Go Back   Sports Handicapping Forum > Welcome Forums > Main Street > Capping

Capping All handicapping, betting systems, spreadsheets, mathematics & quantitative technicapping.

Reply
 
LinkBack Thread Tools Display Modes
  #1  
Old 04-09-2010, 06:24 AM
Hall of Fame
 
Join Date: Oct 2005
Location: Salem, VA
Posts: 22,450
Rewards: 1,800
Creating your own MLB line - Pythagorean Method

Anytime you are trying to analyze a market, you need a frame of reference. A way to compare some set of data to what the market formulates, lest you enjoy throwing darts. I like to keep objective, simplified data organized in the most aggregated form possible, meaning a collection of team and league data over the course of a regular season. As the season progresses, then you can start to provide a basic calculation of how the line should be convened and then compare to the set number given by linesmakers.


Early in the season, basically your only form of information to negotiate arise from projections, forecasts, and just your own opinion of how things might occur based on previous seasons. Additionally, finding derivatives of the unobservable through forecast simulations is eminently the most efficient way to appropriate a team by team comparison. MLB has the luxury of myriad sophisticated projection systems that have proved to be quite substantial in their team assessments. PECOTA, CHONE, ZiPs, among some others, are the more prominent ‘Sabremetric-ated’ measures of an unbiased statistical simulation of an entire season. We are fortunate enough to have access to the imminent data required to set the various factors in place , thanks to the efforts of Baseballprojections.com and the Replacement Level Yankees Weblog.

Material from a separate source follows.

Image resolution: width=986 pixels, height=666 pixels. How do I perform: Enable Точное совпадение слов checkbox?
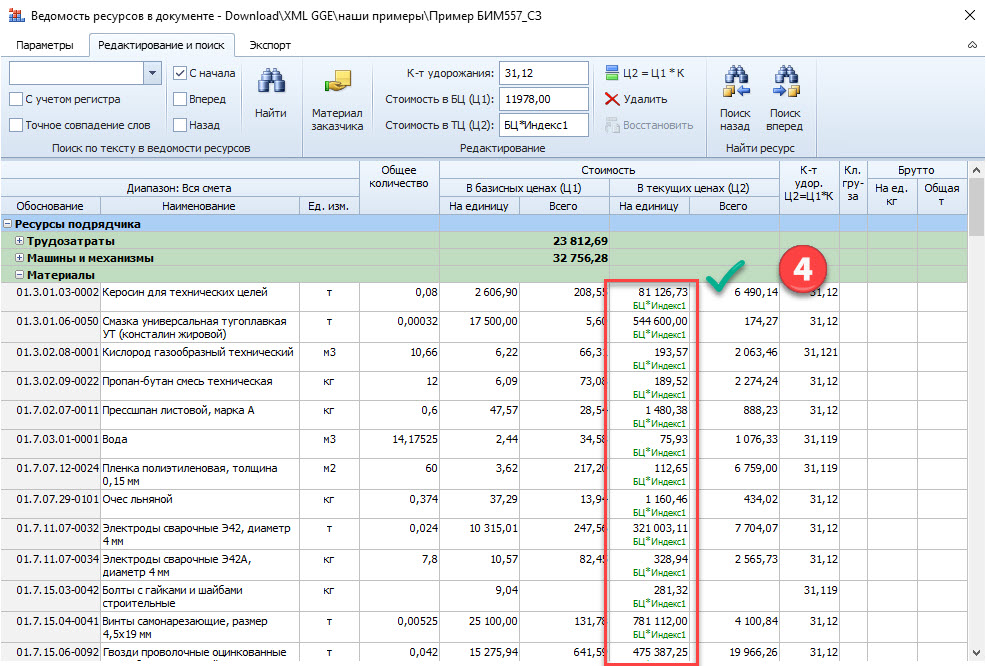pos(16,125)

So using the individual and team projections from the aforementioned websites, you can come up with a line for each game by placing the pitching matchups in an unconditional spectrum. Basically how would the team expect to perform given the respective starting pitchers pitched every inning of every game. By doing this you can save a little time by finding immediate value, therefore not having to expend additional resources to find precision that would ultimately be supernumerary for what is to be realized.



Here is an example from a game I chose at random, using CHONE forecasts of individual and team statistics (You can use whatever projection system you prefer).


April 8th , 2010
Cleveland Indians (Masterson)
@
Chicago White Sox (Floyd)


Open: Chicago -138 / Cleveland +130
Close: Chicago -115 / Cleveland +108


(Open and Close are purely for a reference to my calculated line below, numbers from Pinnacle)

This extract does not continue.